While the latter produced no finds of significance, the four pits excavated on the visible earthworks all produced finds of great interest. The linear earthwork, examined in two places, proved to be the remains of a drystone wall, lost to a palaeo-channel at its south end but surviving well at foundation level to the north where it was some 0.8 m wide and associated with sparse medieval pottery. The earthwork mound on the west side of the linear feature, closer to the Halter Burn, was investigated by means of two pits, both extended to 2 m in length. Made deposits were found to survive in each pit to over a metre in depth while abundant rubble suggested the remains of a building, confirmed in the most northerly test-pit where the remains of a wall were uncovered, along with 20 sherds of largely unabraded medieval pottery. No other finds of note were made, but these are sufficient to suggest the domestic occupation of a medieval building on this site. Given the position given for St Ethelreda’s chapel in the 1604 survey it is reasonable to suggest that the remains discovered are those of the chapel or, perhaps more likely given the amount of pottery recovered, those of an ancillary building, perhaps a rectory or rest house. In view of these findings it is concluded that this site certainly merits more investigation by excavation.

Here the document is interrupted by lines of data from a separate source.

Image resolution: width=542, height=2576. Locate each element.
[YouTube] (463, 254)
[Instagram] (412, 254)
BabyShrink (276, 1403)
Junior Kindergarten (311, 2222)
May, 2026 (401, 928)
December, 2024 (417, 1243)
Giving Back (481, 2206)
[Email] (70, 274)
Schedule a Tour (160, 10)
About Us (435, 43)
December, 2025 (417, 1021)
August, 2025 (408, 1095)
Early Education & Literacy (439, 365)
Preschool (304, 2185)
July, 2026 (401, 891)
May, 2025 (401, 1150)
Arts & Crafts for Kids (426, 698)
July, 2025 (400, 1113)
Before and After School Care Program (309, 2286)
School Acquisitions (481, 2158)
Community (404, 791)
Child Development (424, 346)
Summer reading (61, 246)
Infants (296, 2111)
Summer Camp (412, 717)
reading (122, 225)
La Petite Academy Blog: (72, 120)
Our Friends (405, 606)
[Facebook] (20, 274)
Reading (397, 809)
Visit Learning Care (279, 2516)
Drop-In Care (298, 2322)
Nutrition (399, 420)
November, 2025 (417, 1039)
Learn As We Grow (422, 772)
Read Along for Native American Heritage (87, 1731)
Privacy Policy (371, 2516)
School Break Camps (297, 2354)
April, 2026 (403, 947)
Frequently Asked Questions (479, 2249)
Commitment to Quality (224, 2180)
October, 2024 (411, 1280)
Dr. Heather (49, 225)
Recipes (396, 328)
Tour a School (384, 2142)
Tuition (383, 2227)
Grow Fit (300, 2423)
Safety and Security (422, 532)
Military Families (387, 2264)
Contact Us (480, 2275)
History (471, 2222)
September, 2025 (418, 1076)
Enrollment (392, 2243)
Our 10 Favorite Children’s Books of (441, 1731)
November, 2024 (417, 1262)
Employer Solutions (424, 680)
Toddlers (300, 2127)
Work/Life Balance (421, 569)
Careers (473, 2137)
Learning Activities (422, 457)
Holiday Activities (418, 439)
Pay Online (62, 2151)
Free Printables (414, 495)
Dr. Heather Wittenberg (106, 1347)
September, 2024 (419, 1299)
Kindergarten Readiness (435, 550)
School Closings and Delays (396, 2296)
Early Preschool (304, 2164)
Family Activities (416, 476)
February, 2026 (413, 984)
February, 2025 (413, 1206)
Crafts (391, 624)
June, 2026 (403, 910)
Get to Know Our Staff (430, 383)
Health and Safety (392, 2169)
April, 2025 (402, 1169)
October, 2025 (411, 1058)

Wedderburn Cemetery and Cross
Wedderburn Castle lies 2 km south-east of Duns, and in a field 450 m east of the castle is a small walled enclosure c 15 m square traditionally said to have been the burial place of several members of the Hume family; several old accounts described a free-standing cross. Clearance revealed the head of a late medieval cross, of trefoil form, with an incised foliate cross, differing slightly in design, upon each face. Excavation showed evidence of quite recent disturbance; several boulders and a roughly-shaped cross base were unearthed, although the shaft of the cross remains missing. No evidence of any burials was found; if indeed internments were made here, it is thought that they might have been relocated to the family burial vault close to Duns parish church at a relatively early date.